What the task asks
Reproduce the lines of the listing below, starting at the line containing "Task: Click the Core Admin sidebar icon" and ending at the line containing "Viewport: 750px width, 410px height. 627,144", with both of those lines included.

Data extract
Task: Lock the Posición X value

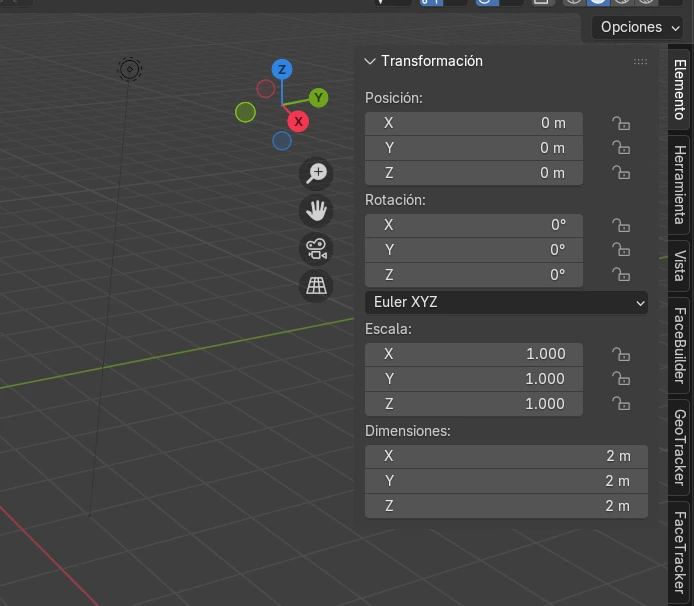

==

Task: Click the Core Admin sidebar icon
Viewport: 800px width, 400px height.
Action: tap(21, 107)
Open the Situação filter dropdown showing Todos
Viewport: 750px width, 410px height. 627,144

...

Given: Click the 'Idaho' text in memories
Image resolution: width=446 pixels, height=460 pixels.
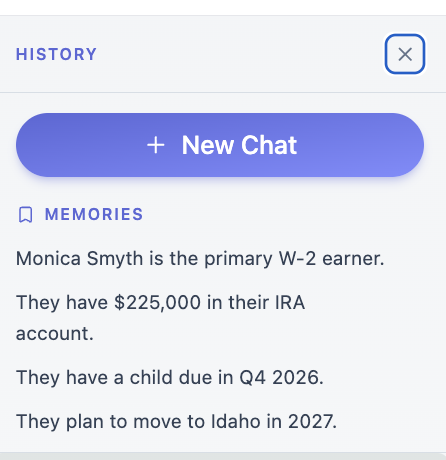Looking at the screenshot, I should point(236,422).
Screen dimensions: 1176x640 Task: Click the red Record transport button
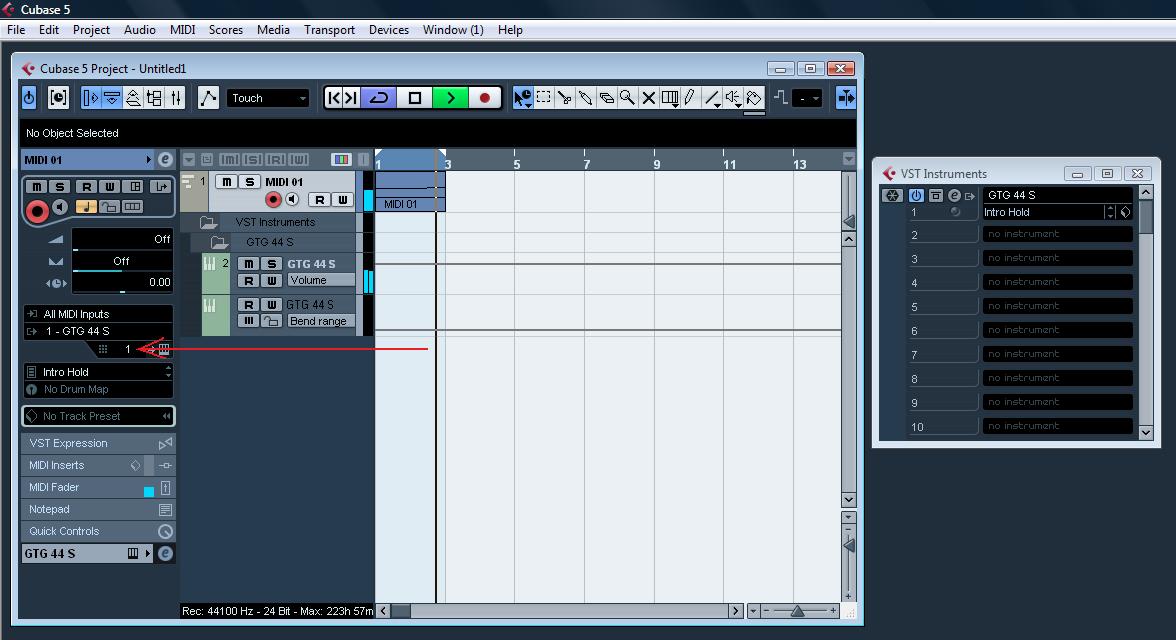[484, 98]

Solution to this task
Task: Click the Core Admin sidebar icon
Viewport: 800px width, 400px height.
Action: tap(21, 107)
Open the Situação filter dropdown showing Todos
Viewport: 750px width, 410px height. 627,144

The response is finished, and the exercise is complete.